Gadis itu menepis kedua tangan kekar itu dari matanya. Ia kemudian berbalik badan untuk milihat siapa manusia yang telah berani mengagetkan dirinya yang tengah hanyut dalam lamunan.
"Hey!" sapa cowok itu dengan senyuman manis di bibirnya. Ia kemudian beralih mendudukan bokongnya tepat di samping Athala.
Athala mendengus ketika melihat siapa sosok manusia yang telah berani mengagetkan dirinya. Ia kemudian kembali mengalihkan atensinya kearah depan, membiarkan cowok itu menatap wajahnya dari arah samping.
"Kok murung gitu mukanya? Habis nangis, ya?" Tanya Rafka keheranan. Cowok itu mengerutkan kedua alisnya.
Athala hanya menghela nafas berat. Untuk saat ini sebenarnya ia tidak ingin diganggu oleh siapa pun. Ia ingin menikmati waktu sendirian di pantai ini, tanpa ada seorang pun yang akan merecokinya. Termasuk Rafka sekali pun. Lagi pula, Akhir-akhir ini ia memang sedang berusaha menjaga jarak dari cowok itu. Ia tidak mau lagi terlalu dekat dengan Rafka, sebab jika ia masih sering bertemu dengan cowok itu, maka artinya ia akan semakin sulit untuk menyingkirkan Rafka dari hatinya.
"Kok diem aja, sih?" Rafka kembali bertanya. Namun kali ini Athala tetap diam, gadis itu hanya menggeleng pelan untuk memberi respon.

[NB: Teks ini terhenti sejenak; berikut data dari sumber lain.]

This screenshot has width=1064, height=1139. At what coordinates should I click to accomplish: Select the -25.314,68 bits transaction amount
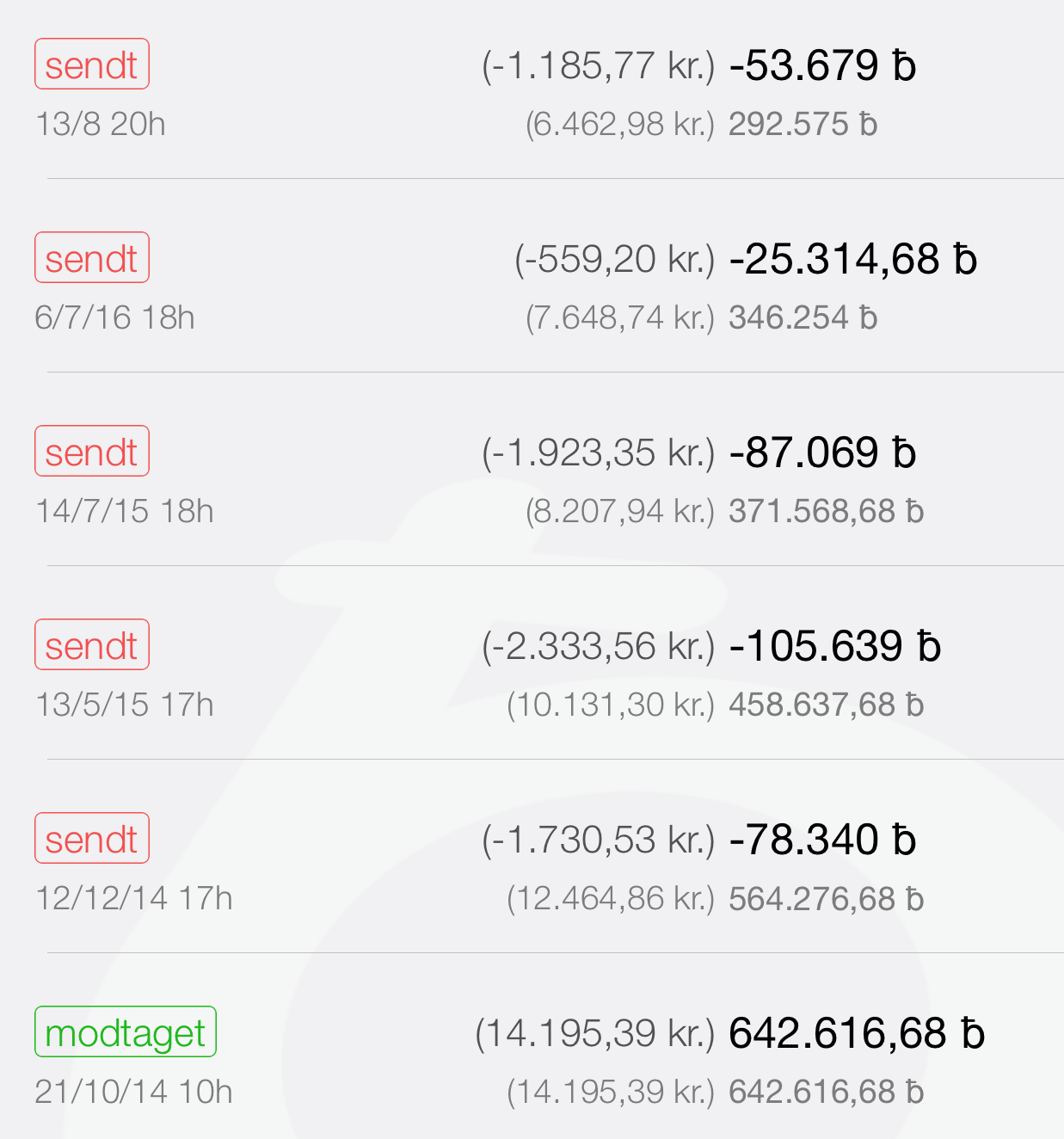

Rafka menelan salivnya sejenak, "Kenapa kemarin nggak berangkat sekolah?" Rafka bertanya dengan menaikan sebelah alisnya. Kemarin ia sampai mencari-cari Athala hingga ke rumah gadis itu. Hanya saja ia tidak menemukan satu orang pun, bahkan satpam rumah Athala juga tidak ada.
"Lagi ada urusan," jawab Athala singkat dengan tatapan yang masih lurus kedepan.
Rafka nampak mengangguk faham, kemudian cowok itu mengambil sebuah kotak yang ia letakkan di sampingnya. Rafka menyodorkan kotak tersebut pada Athala.
Athala yang tidak faham dengan maksud Rafka, kini hanya menatap dalam wajah cowok di sampingnya. Ia sama sekali belum menyentuh kotak tersebut, ia ragu untuk menerima uluran kotak tersebut dari tangan Rafka.

KAMU SEDANG MEMBACA
ATHALA MISERY
Genç Kurgu"Gue gila!" "Gue bodoh!" "GUE NGGAK BERGUNA!" jeritnya keras. Bibirnya tersenyum hambar, meskipun matanya tak berhenti mengeluarkan air mata. Ia merasakan sesak yang begitu dasyat di dadanya. Dan lagi-lagi darah kembali mengalir dari hidungnya, Ia b...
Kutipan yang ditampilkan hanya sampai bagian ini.